- [Task requirements] All that is needed is every record, duplicated exactly.

Dataset entries
--- START ---
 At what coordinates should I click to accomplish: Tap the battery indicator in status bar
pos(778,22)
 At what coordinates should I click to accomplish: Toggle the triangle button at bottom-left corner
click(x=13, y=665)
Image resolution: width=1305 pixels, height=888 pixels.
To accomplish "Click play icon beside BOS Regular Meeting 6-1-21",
--- END ---
- [Result of the exercise]
 At what coordinates should I click to accomplish: Tap the battery indicator in status bar
pos(778,22)
 At what coordinates should I click to accomplish: Toggle the triangle button at bottom-left corner
click(x=13, y=665)
Image resolution: width=1305 pixels, height=888 pixels.
To accomplish "Click play icon beside BOS Regular Meeting 6-1-21",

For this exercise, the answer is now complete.